§ **TASK TO CARRY OUT**
Each line below should be set down again unchanged.

Dataset entries
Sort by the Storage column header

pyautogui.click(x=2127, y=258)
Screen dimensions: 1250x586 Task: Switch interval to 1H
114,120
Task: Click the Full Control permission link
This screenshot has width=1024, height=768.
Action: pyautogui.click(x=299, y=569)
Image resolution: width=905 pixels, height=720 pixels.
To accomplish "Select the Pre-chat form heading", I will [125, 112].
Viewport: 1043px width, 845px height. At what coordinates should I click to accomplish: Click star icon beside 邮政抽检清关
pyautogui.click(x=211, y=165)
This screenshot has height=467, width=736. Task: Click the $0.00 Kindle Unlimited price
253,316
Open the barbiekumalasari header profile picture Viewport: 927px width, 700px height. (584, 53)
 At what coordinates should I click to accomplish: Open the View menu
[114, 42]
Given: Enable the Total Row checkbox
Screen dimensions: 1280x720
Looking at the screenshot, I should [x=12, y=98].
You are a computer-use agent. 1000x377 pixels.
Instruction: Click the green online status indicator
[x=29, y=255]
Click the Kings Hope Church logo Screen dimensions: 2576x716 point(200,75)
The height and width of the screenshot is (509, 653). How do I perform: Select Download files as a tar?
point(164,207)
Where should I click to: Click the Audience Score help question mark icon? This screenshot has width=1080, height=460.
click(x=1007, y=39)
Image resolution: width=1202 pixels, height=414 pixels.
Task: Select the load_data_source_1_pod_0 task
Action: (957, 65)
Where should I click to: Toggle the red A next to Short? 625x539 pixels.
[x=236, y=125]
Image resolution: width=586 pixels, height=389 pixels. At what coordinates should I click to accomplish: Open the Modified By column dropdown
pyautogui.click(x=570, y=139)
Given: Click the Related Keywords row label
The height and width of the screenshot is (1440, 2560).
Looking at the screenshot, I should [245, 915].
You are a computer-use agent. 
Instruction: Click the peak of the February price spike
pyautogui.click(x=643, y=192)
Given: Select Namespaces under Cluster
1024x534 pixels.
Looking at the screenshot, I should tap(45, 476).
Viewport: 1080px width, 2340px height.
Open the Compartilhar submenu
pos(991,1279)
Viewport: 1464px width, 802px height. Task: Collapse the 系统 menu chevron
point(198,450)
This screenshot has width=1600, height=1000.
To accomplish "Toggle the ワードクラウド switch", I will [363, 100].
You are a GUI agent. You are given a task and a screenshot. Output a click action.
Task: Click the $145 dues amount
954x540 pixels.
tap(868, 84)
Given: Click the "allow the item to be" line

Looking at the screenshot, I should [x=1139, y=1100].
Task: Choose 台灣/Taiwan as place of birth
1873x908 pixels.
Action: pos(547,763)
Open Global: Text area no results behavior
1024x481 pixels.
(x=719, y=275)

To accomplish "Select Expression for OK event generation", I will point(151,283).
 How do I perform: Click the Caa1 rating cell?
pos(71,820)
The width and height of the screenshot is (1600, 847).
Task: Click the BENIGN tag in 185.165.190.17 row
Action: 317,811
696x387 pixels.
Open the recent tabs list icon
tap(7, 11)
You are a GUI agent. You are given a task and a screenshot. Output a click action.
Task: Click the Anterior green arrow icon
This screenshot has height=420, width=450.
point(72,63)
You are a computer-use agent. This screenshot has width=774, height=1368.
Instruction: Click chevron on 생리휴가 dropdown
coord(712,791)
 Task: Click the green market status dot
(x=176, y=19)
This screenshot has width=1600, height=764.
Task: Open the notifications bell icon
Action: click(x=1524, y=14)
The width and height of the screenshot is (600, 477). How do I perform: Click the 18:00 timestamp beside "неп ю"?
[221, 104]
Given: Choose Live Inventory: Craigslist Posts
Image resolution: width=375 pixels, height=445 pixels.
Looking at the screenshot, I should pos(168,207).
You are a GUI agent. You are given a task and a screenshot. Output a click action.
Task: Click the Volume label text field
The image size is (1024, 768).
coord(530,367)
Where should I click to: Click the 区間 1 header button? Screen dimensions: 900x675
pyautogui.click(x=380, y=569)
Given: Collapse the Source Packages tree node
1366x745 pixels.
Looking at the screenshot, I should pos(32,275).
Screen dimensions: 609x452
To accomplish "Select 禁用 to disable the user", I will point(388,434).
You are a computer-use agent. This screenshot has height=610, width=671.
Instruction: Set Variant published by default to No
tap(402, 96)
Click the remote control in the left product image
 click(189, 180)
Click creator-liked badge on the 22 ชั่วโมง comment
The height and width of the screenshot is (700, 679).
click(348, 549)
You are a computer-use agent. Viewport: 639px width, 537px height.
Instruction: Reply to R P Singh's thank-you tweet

§ **ANSWER SPACE**
Sort by the Storage column header

pyautogui.click(x=2127, y=258)
Screen dimensions: 1250x586 Task: Switch interval to 1H
114,120
Task: Click the Full Control permission link
This screenshot has width=1024, height=768.
Action: pyautogui.click(x=299, y=569)
Image resolution: width=905 pixels, height=720 pixels.
To accomplish "Select the Pre-chat form heading", I will [125, 112].
Viewport: 1043px width, 845px height. At what coordinates should I click to accomplish: Click star icon beside 邮政抽检清关
pyautogui.click(x=211, y=165)
This screenshot has height=467, width=736. Task: Click the $0.00 Kindle Unlimited price
253,316
Open the barbiekumalasari header profile picture Viewport: 927px width, 700px height. (584, 53)
 At what coordinates should I click to accomplish: Open the View menu
[114, 42]
Given: Enable the Total Row checkbox
Screen dimensions: 1280x720
Looking at the screenshot, I should [x=12, y=98].
You are a computer-use agent. 1000x377 pixels.
Instruction: Click the green online status indicator
[x=29, y=255]
Click the Kings Hope Church logo Screen dimensions: 2576x716 point(200,75)
The height and width of the screenshot is (509, 653). How do I perform: Select Download files as a tar?
point(164,207)
Where should I click to: Click the Audience Score help question mark icon? This screenshot has width=1080, height=460.
click(x=1007, y=39)
Image resolution: width=1202 pixels, height=414 pixels.
Task: Select the load_data_source_1_pod_0 task
Action: (957, 65)
Where should I click to: Toggle the red A next to Short? 625x539 pixels.
[x=236, y=125]
Image resolution: width=586 pixels, height=389 pixels. At what coordinates should I click to accomplish: Open the Modified By column dropdown
pyautogui.click(x=570, y=139)
Given: Click the Related Keywords row label
The height and width of the screenshot is (1440, 2560).
Looking at the screenshot, I should [245, 915].
You are a computer-use agent. 
Instruction: Click the peak of the February price spike
pyautogui.click(x=643, y=192)
Given: Select Namespaces under Cluster
1024x534 pixels.
Looking at the screenshot, I should tap(45, 476).
Viewport: 1080px width, 2340px height.
Open the Compartilhar submenu
pos(991,1279)
Viewport: 1464px width, 802px height. Task: Collapse the 系统 menu chevron
point(198,450)
This screenshot has width=1600, height=1000.
To accomplish "Toggle the ワードクラウド switch", I will [363, 100].
You are a GUI agent. You are given a task and a screenshot. Output a click action.
Task: Click the $145 dues amount
954x540 pixels.
tap(868, 84)
Given: Click the "allow the item to be" line

Looking at the screenshot, I should [x=1139, y=1100].
Task: Choose 台灣/Taiwan as place of birth
1873x908 pixels.
Action: pos(547,763)
Open Global: Text area no results behavior
1024x481 pixels.
(x=719, y=275)

To accomplish "Select Expression for OK event generation", I will point(151,283).
 How do I perform: Click the Caa1 rating cell?
pos(71,820)
The width and height of the screenshot is (1600, 847).
Task: Click the BENIGN tag in 185.165.190.17 row
Action: 317,811
696x387 pixels.
Open the recent tabs list icon
tap(7, 11)
You are a GUI agent. You are given a task and a screenshot. Output a click action.
Task: Click the Anterior green arrow icon
This screenshot has height=420, width=450.
point(72,63)
You are a computer-use agent. This screenshot has width=774, height=1368.
Instruction: Click chevron on 생리휴가 dropdown
coord(712,791)
 Task: Click the green market status dot
(x=176, y=19)
This screenshot has width=1600, height=764.
Task: Open the notifications bell icon
Action: click(x=1524, y=14)
The width and height of the screenshot is (600, 477). How do I perform: Click the 18:00 timestamp beside "неп ю"?
[221, 104]
Given: Choose Live Inventory: Craigslist Posts
Image resolution: width=375 pixels, height=445 pixels.
Looking at the screenshot, I should pos(168,207).
You are a GUI agent. You are given a task and a screenshot. Output a click action.
Task: Click the Volume label text field
The image size is (1024, 768).
coord(530,367)
Where should I click to: Click the 区間 1 header button? Screen dimensions: 900x675
pyautogui.click(x=380, y=569)
Given: Collapse the Source Packages tree node
1366x745 pixels.
Looking at the screenshot, I should pos(32,275).
Screen dimensions: 609x452
To accomplish "Select 禁用 to disable the user", I will point(388,434).
You are a computer-use agent. This screenshot has height=610, width=671.
Instruction: Set Variant published by default to No
tap(402, 96)
Click the remote control in the left product image
 click(189, 180)
Click creator-liked badge on the 22 ชั่วโมง comment
The height and width of the screenshot is (700, 679).
click(348, 549)
You are a computer-use agent. Viewport: 639px width, 537px height.
Instruction: Reply to R P Singh's thank-you tweet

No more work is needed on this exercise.